Well, this will be amusing.
“I’m not offended, but it would be better if we cleared up this misunderstanding right from the start. If we’re going to be working together, I need you to have as much confidence in me and my expertise as you have in your own. After all, you are quite young, too.”
“So what do you propose? That we put it to the test? That isn’t what I was suggesting, seriously,” she said, more and more nervous.
You testing me? My dear girl, I had already spent millennia wearing out the ground you’re standing on when the notion of a test was first mooted.
“I have a better idea,” I suggested. “Let’s play for the last salmon pincho. Ladies first. Come on, pick your topic.”
“As you please, but just for the record, it’s not that I have any doubts about you.”
“Come on, start.” I gave an enigmatic smile; I’d always enjoyed pretending to be offended.
“Let me see . . .” she said, looking around her for inspiration.
The waiter came over to our table again, carrying a tray.
“Your espresso, sir.”
“Thanks, José.”
“Got it,” she said after she’d briefly scrutinized my coffee. Her eyes sparkled. Was that a hint of mischief? She seemed to have started to enjoy our game. “How long have we been drinking milk?”
“As adults? About seven thousand five hundred years. The mutation that enables us to digest dairy products throughout adulthood originated in the Balkans.”
“Wow!” she exclaimed, a look of surp
rise on her face.
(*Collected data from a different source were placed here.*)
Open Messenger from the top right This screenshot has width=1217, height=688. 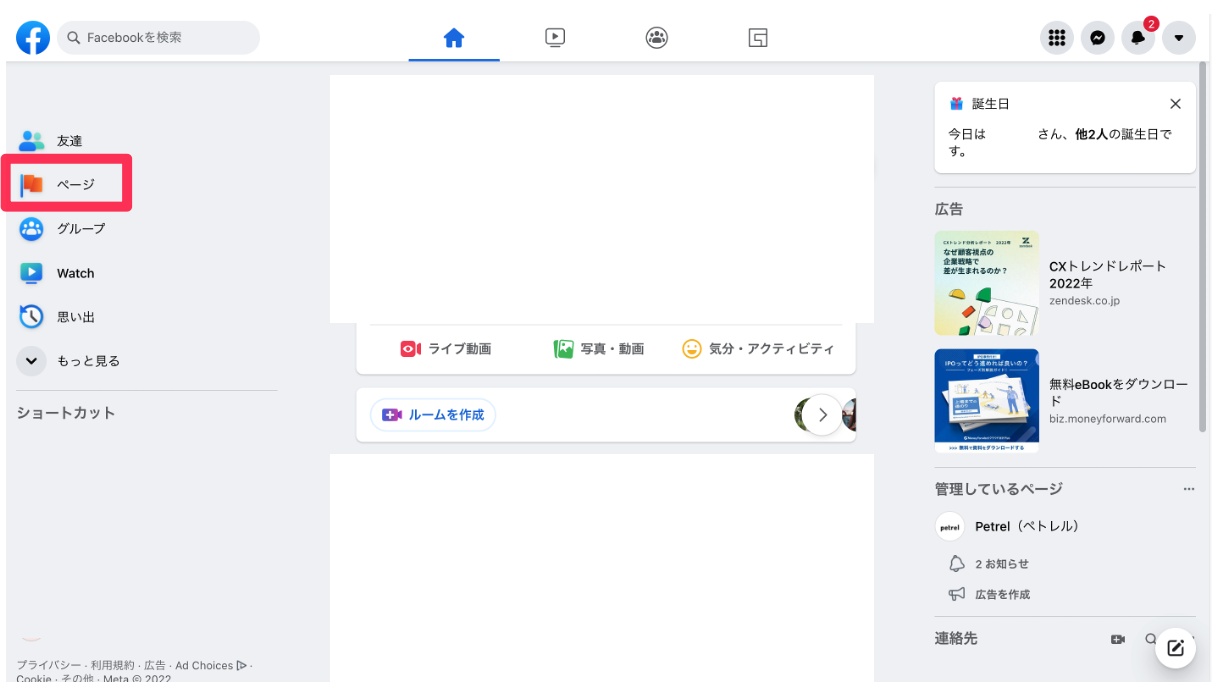pyautogui.click(x=1097, y=37)
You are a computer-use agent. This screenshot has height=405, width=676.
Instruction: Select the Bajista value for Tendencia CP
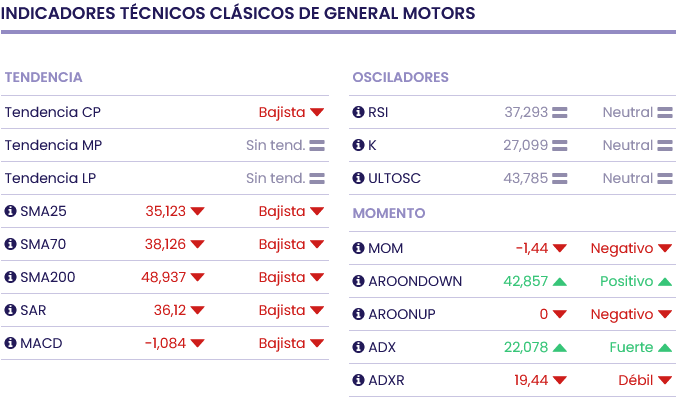click(282, 112)
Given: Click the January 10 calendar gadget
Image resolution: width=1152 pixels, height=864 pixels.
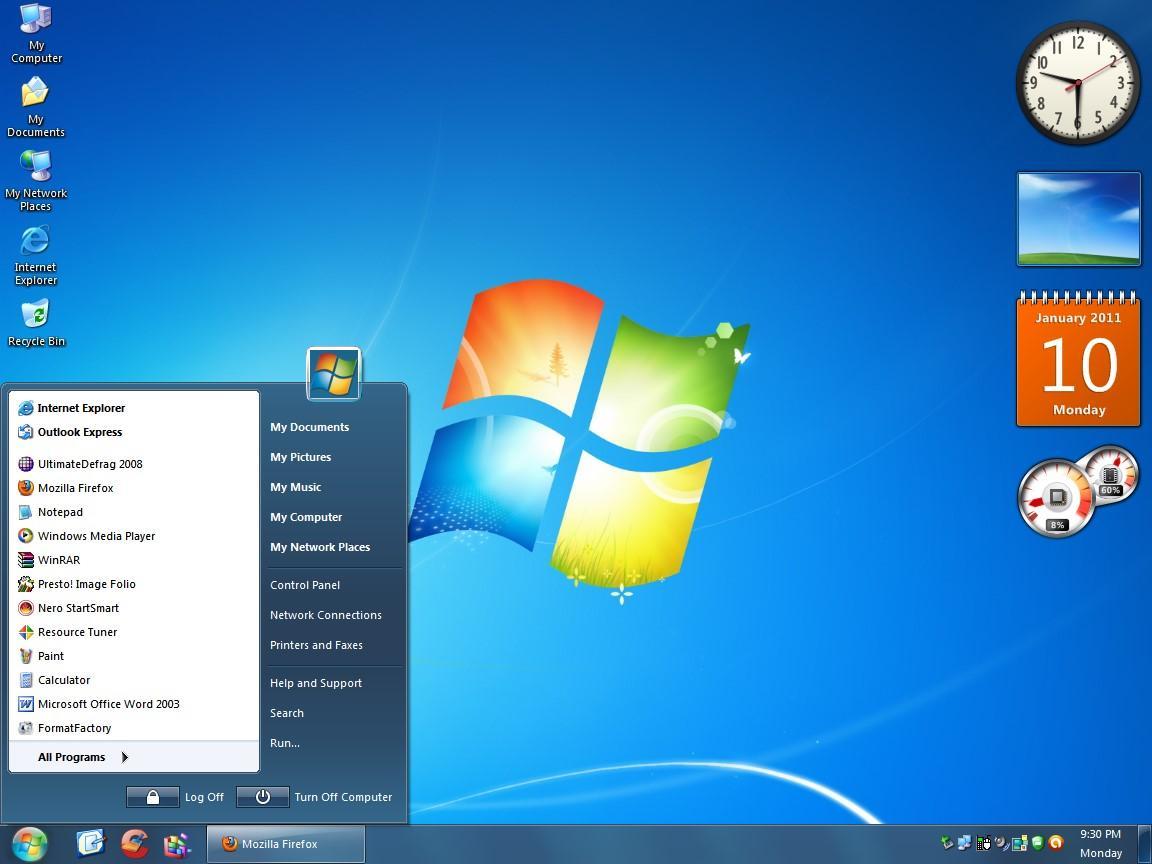Looking at the screenshot, I should pyautogui.click(x=1078, y=360).
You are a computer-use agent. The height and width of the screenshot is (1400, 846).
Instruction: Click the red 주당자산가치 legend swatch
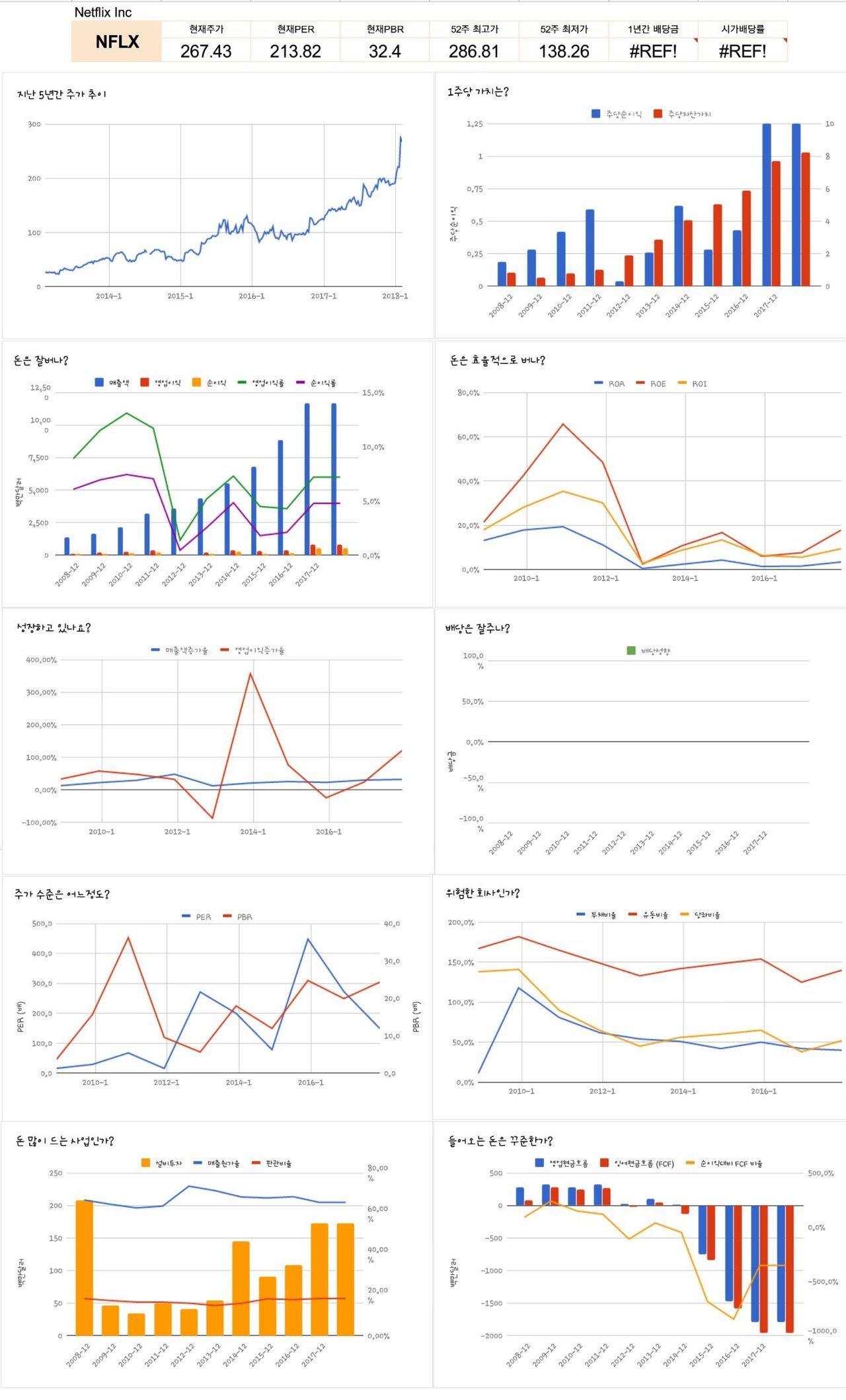[658, 114]

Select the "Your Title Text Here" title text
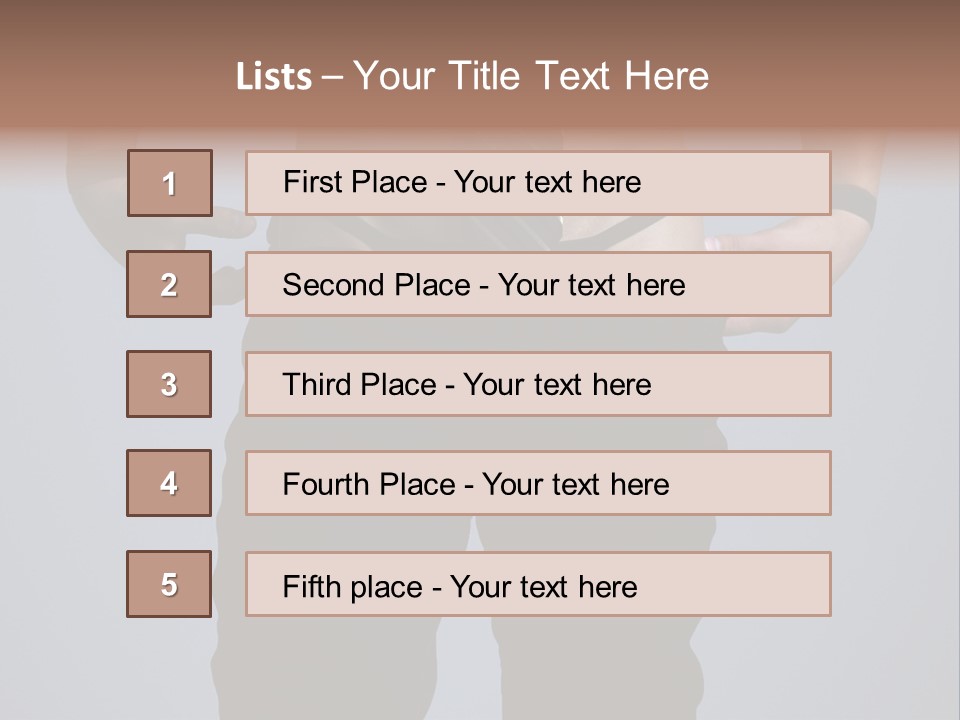pyautogui.click(x=531, y=76)
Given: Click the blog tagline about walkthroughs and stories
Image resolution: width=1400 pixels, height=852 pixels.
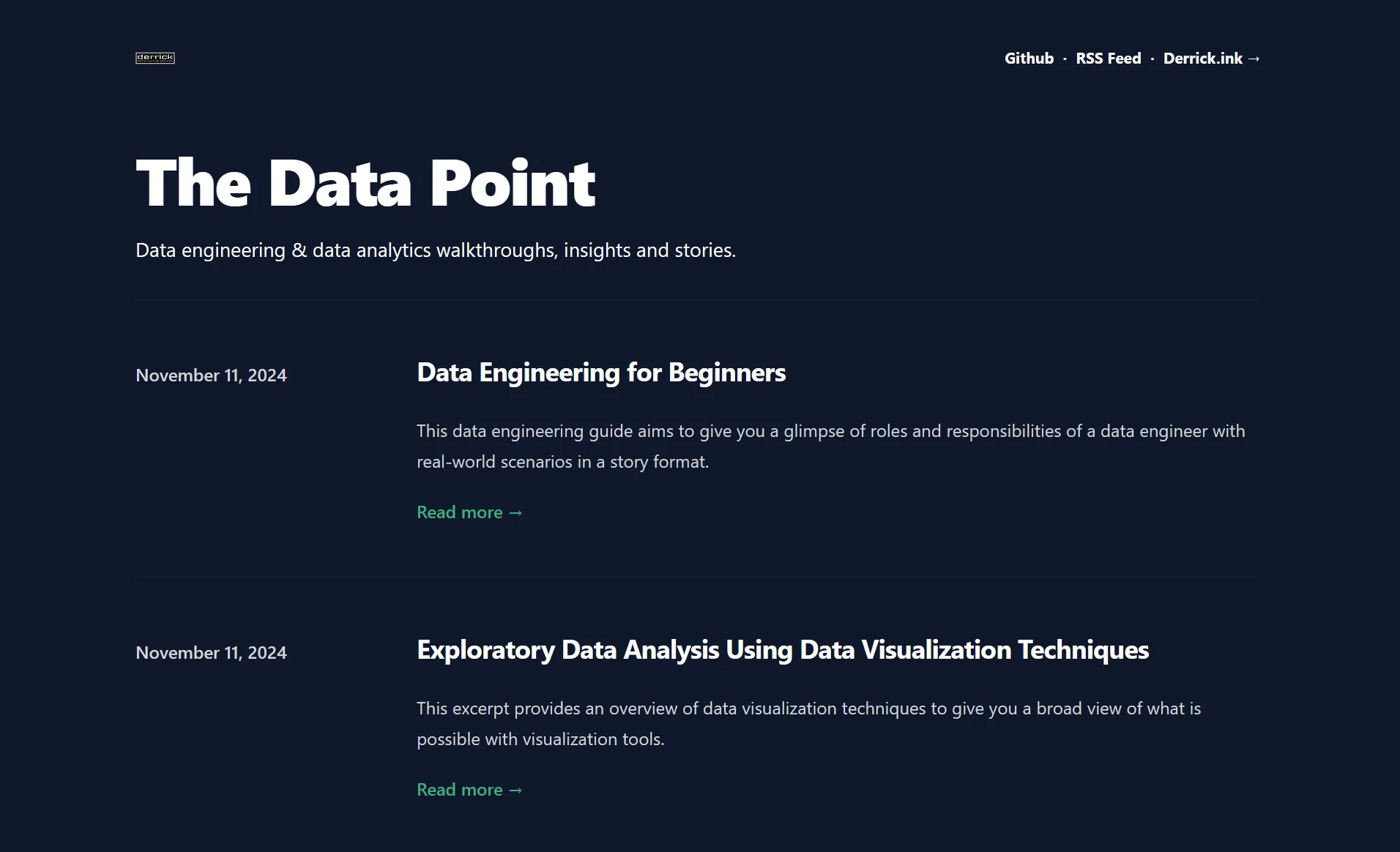Looking at the screenshot, I should click(x=436, y=250).
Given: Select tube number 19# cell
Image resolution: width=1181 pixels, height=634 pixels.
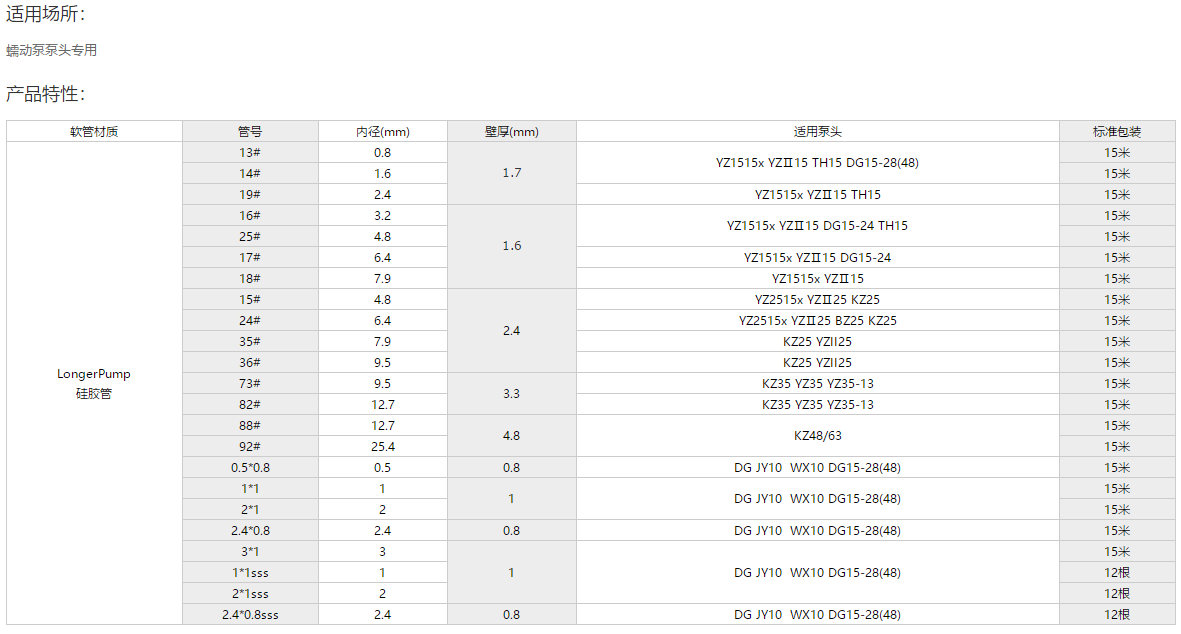Looking at the screenshot, I should click(250, 195).
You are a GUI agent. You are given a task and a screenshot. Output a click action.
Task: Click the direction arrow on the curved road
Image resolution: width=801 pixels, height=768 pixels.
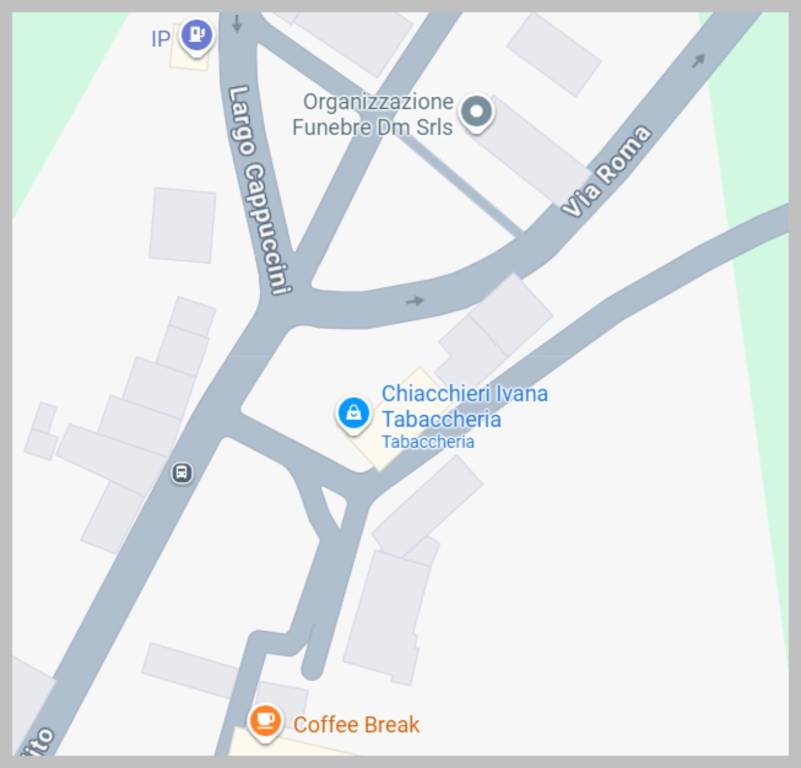[415, 301]
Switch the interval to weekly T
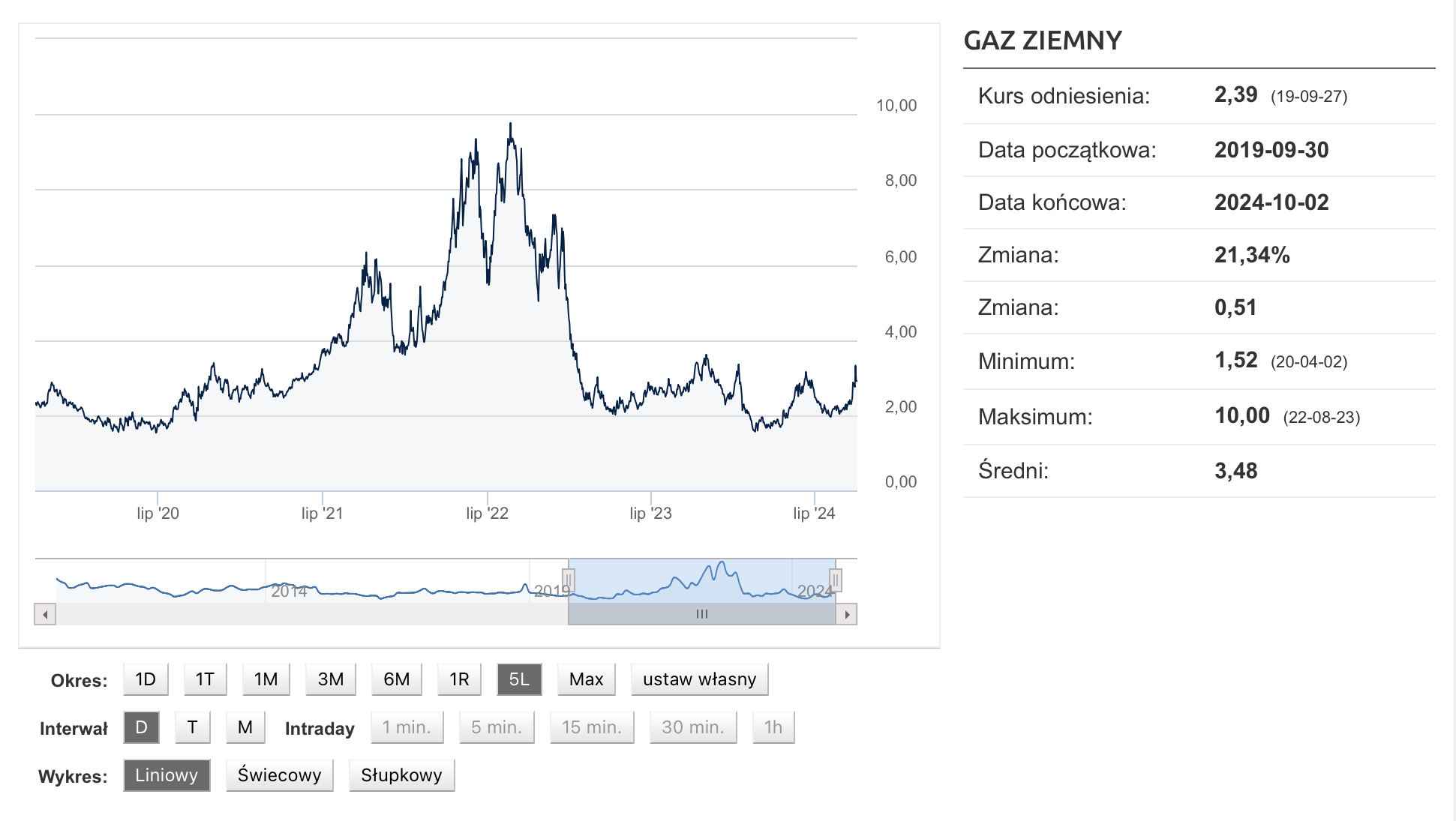 click(193, 727)
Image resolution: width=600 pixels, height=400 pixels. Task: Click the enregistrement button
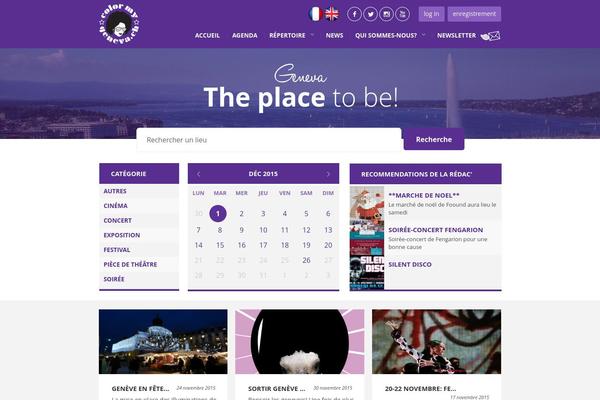(x=474, y=14)
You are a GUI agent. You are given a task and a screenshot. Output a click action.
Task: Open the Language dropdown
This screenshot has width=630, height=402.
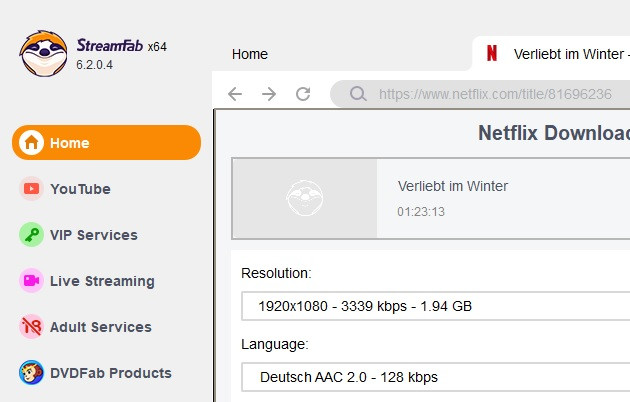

That raised eyebrow really was going to cause me grief, I could tell already. “That study was published in PLOS Biology.”
“August 2009. Are you going to limit yourself to questions about journal reviews?” I persisted.
“Okay, let’s change the topic,” she suggested, becoming more excited. “When did the last Neanderthal become extinct?”
“The remains of the most recent specimen suggest it was about twenty-eight thousand years ago, in the Gorham’s Cave in Gibraltar.”
And if you were more open, Héctor would be able to give you more details than you could ever dream about.
“Fine,” she said. “Did they hunt with harpoons?”
“Definitely not.”
“Body painting?”
“Well, that would depend on the clan in question, Adriana. Each one had its own aesthetics. Cultural anthropology and the concept of ‘ethnicity’ come to mind. Although in general terms, Neanderthals mainly used black and ochre.”
“That’s a supposition,” she countered, shaking her head. “I assume you say that because they’ve found kilos of iron oxide in some of the caves. But that’s not sufficient to allow you to infer that they painted their bodies. We’ll never have any evidence of their external appearance.”
Ask Héctor. He’ll tell you.
“Of course,” I conceded. “Keep going.”
“Do you think they interbred with us? That at some stage human-Neanderthal hybrids were born?”
“Yes, we were living together in Europe and the Near East for many millennia. Tell me, when have we Homo sapiens ever missed an opportunity to spread our seed? The proximity would have proven irresistible.”
“True, but even if physical contact had occurred, it remains to be seen whether or not we were different species. Intercourse and interbreeding are not the same. If Neanderthals were a different species, a hybrid would not be viable.”